I export a database with mysqldump a database in Ubuntu with java, then I encrypt and decrypt it with Java. I doing that with the following classes Encrypt and Decrypt with Java. But after the decryption some characters at the start of the file is wrong. Here is the problem:
At the first image is the file which programmatically have mysqldump, encrypt and decrypt. At the second one is just the mysqldump from the same command line. Can you point me the direction what to do? Thanks
EDIT I have create a salt and stored it in a file like this:
Encryption:
FileInputStream saltFis = new FileInputStream("salt.enc");
byte[] salt = new byte[8];
saltFis.read(salt);
saltFis.close();
// reading the iv
FileInputStream ivFis = new FileInputStream("iv.enc");
byte[] iv = new byte[16];
ivFis.read(iv);
ivFis.close();
SecretKeyFactory factory = SecretKeyFactory.getInstance(secretAlgorithm1);
KeySpec keySpec = new PBEKeySpec(rsaSecret.toCharArray(), salt, 65536, 256);
SecretKey secretKey = factory.generateSecret(keySpec);
SecretKey secret = new SecretKeySpec(secretKey.getEncoded(), secretAlgorithm2);
//
Cipher cipher = Cipher.getInstance(algorithmEncryption);
cipher.init(Cipher.ENCRYPT_MODE, secret);
// file encryption
byte[] input = new byte[64];
int bytesRead;
while ((bytesRead = inFile.read(input)) != -1) {
byte[] output = cipher.update(input, 0, bytesRead);
if (output != null)
outFile.write(output);
}
byte[] output = cipher.doFinal();
if (output != null)
outFile.write(output);
inFile.close();
outFile.flush();
outFile.close();
Decryption:
FileInputStream saltFis = new FileInputStream("salt.enc");
byte[] salt = new byte[8];
saltFis.read(salt);
saltFis.close();
// reading the iv
FileInputStream ivFis = new FileInputStream("iv.enc");
byte[] iv = new byte[16];
ivFis.read(iv);
ivFis.close();
SecretKeyFactory factory = SecretKeyFactory.getInstance(secretAlgorithm1);
KeySpec keySpec = new PBEKeySpec(rsaSecret.toCharArray(), salt, 65536, 256);
SecretKey secretKey = factory.generateSecret(keySpec);
SecretKey secret = new SecretKeySpec(secretKey.getEncoded(), secretAlgorithm2);
// file decryption
Cipher cipher = Cipher.getInstance(algorithmEncryption);
cipher.init(Cipher.DECRYPT_MODE, secret, new IvParameterSpec(iv));
FileInputStream fis = new FileInputStream(decodedB64);
FileOutputStream fos = new FileOutputStream(outputFile);
byte[] in = new byte[64];
int read;
while ((read = fis.read(in)) != -1) {
byte[] output = cipher.update(in, 0, read);
if (output != null)
fos.write(output);
}
byte[] output = cipher.doFinal();
if (output != null)
fos.write(output);
fis.close();
fos.flush();
fos.close();
System.out.println("File Decrypted.");
Oh, that one is simple. That idiotic (but funny enough, seeming largely correct otherwise) method of file encryption using CBC stores the IV in a separate file, overwriting any old one. So if you overwrite or take the wrong IV file then you'll get 16 random bytes at the start after decryption. So unless you can find the IV file that hopefully makes sense, your first 16 bytes (/characters) are now lost forever.
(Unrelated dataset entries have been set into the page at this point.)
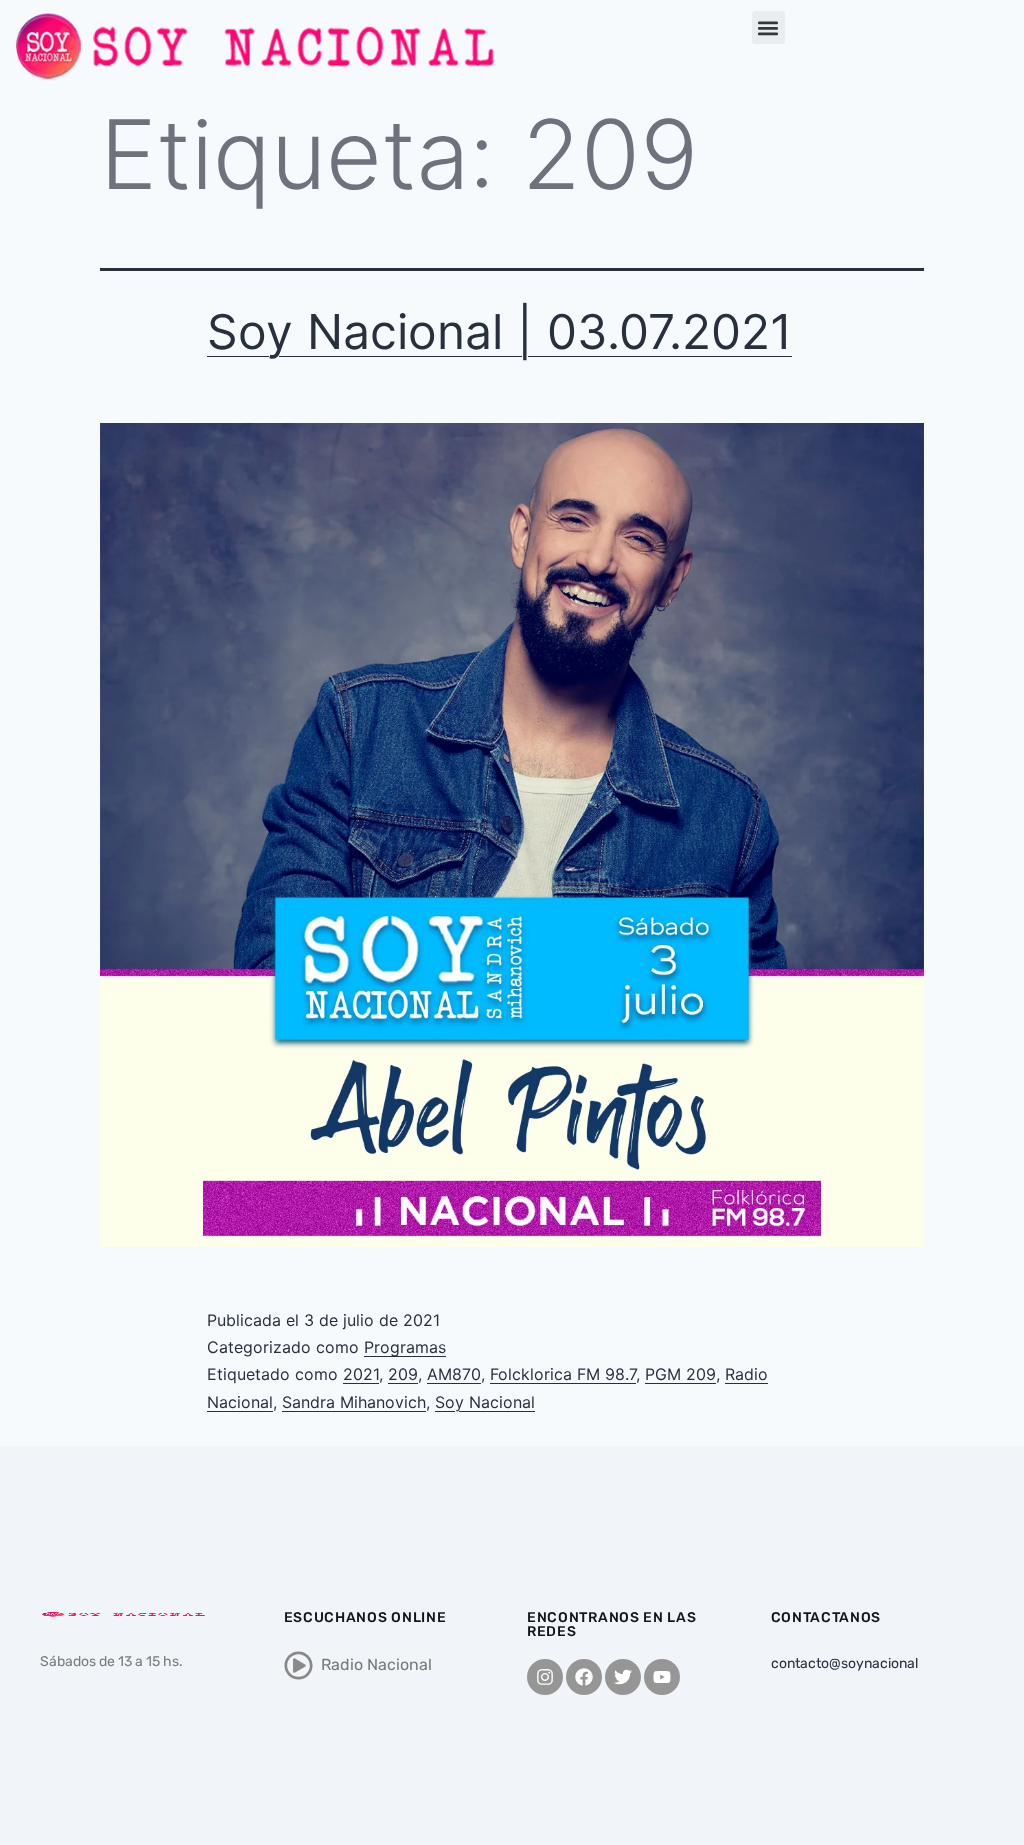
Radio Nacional (376, 1664)
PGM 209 (680, 1374)
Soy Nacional (485, 1402)
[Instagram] (545, 1677)
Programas (405, 1347)
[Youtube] (662, 1677)
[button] (768, 27)
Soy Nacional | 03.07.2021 (499, 331)
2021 (361, 1374)
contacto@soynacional (844, 1663)
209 (403, 1374)
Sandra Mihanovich (354, 1402)
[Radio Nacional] (298, 1665)
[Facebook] (584, 1677)
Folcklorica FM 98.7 (563, 1374)
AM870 (454, 1374)
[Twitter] (623, 1677)
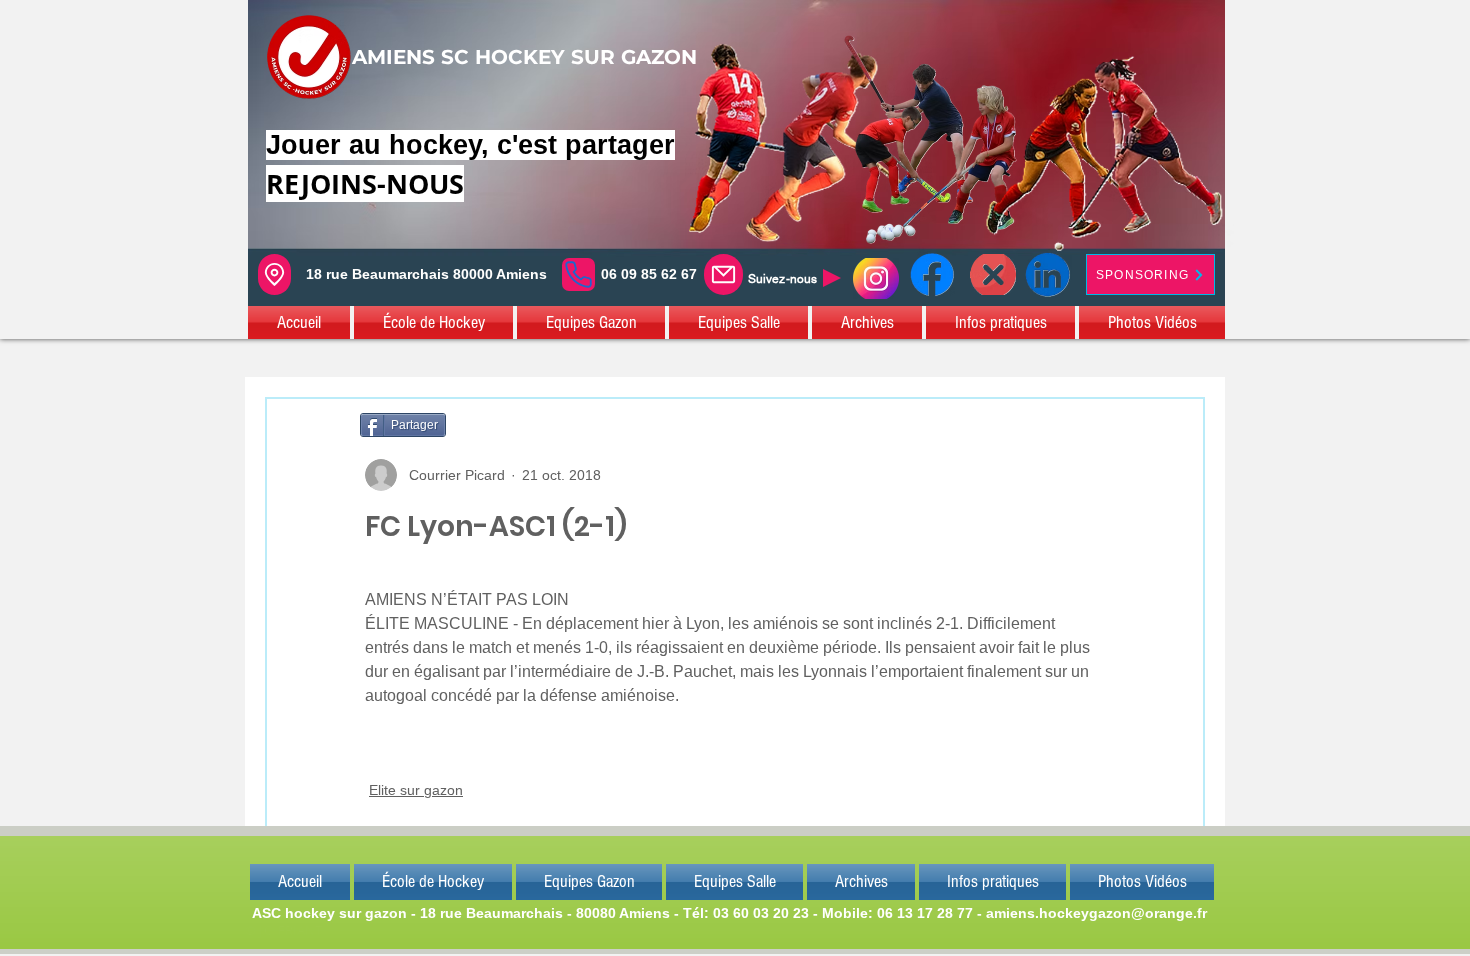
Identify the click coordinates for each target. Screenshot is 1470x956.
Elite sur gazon (416, 790)
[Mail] (723, 274)
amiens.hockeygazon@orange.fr (1096, 913)
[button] (300, 322)
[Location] (274, 274)
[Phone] (578, 274)
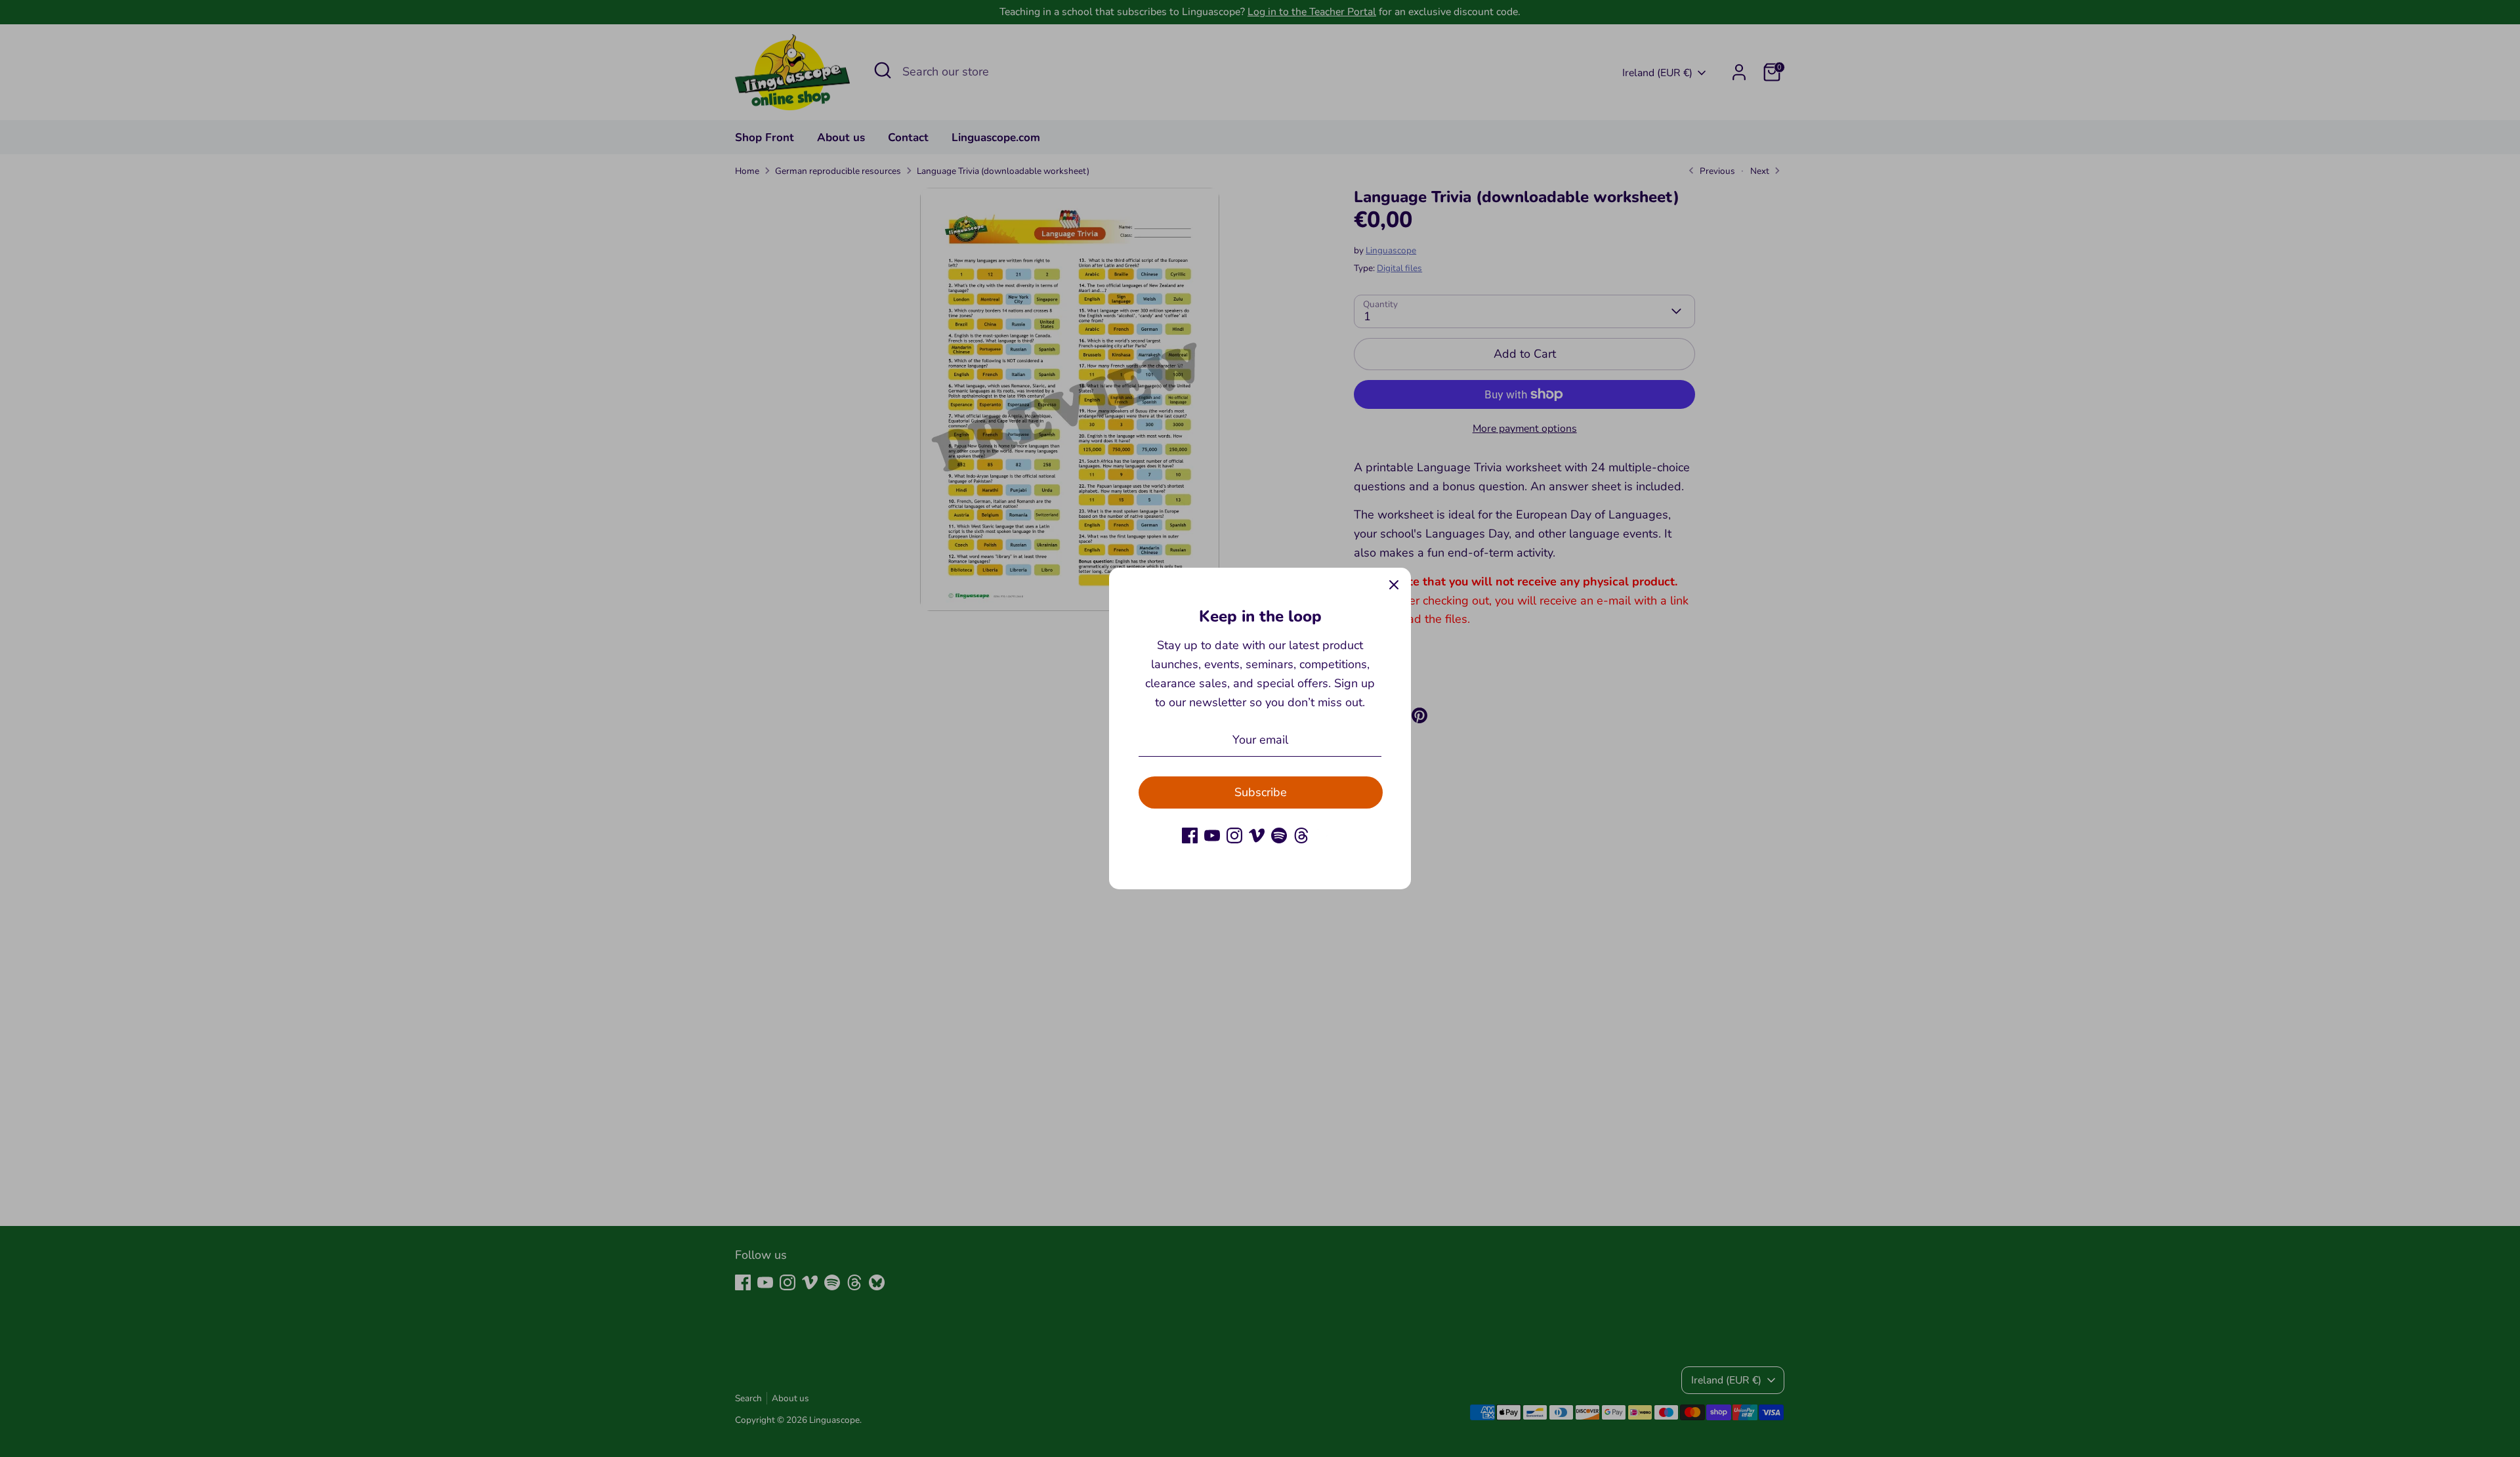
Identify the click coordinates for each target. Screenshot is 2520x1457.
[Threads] (1301, 835)
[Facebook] (1190, 835)
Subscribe (1260, 792)
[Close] (1393, 584)
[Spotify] (1279, 835)
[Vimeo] (1257, 835)
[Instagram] (1234, 835)
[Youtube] (1212, 835)
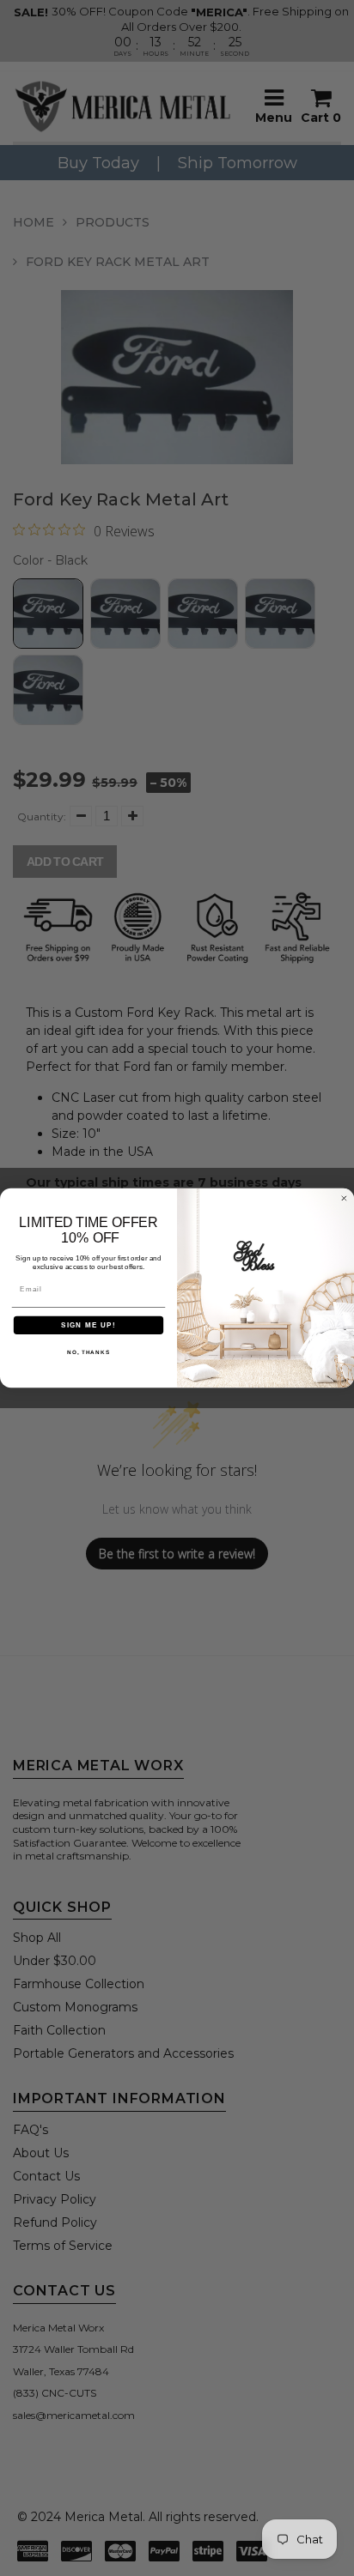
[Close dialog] (344, 1198)
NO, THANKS (88, 1353)
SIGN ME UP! (88, 1325)
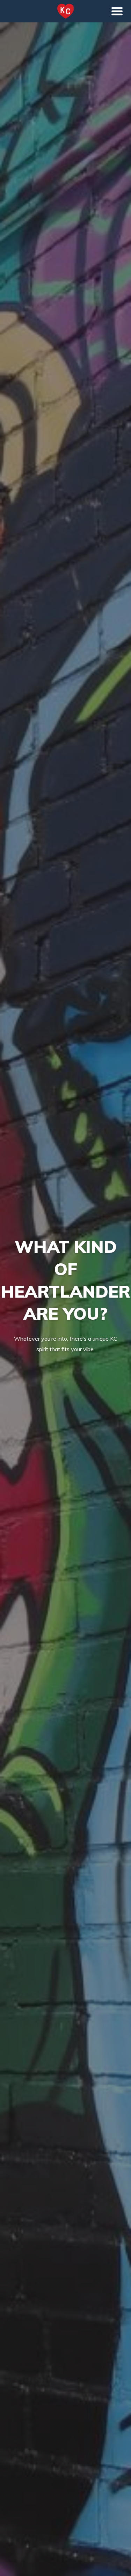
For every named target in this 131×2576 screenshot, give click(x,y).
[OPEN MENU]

Of course, any sane encryption program stores the salt (a password & PBKDF2 is used for key derivation) and IV in the same file as the ciphertext.
Still, if you managed to lose the salt file or password then all the data would have been lost, so there's that...
With the added code the issue becomes even more clear. In the encryption mode you are forgetting to create & use an IvParameterSpec
entirely during initialization:
cipher.init(Cipher.ENCRYPT_MODE, secret);
however, because of the way the IV data is read, you don't get any warning that the variable isn't used:
ivFis.read(iv);
If you would have created a nice method such as IvParameterSpec iv = readIvFromFile()
then you would have caught this error.
Note that Java (by default in the included provider for Cipher
) uses an all zero IV, so you're lucky and your data isn't partially gone.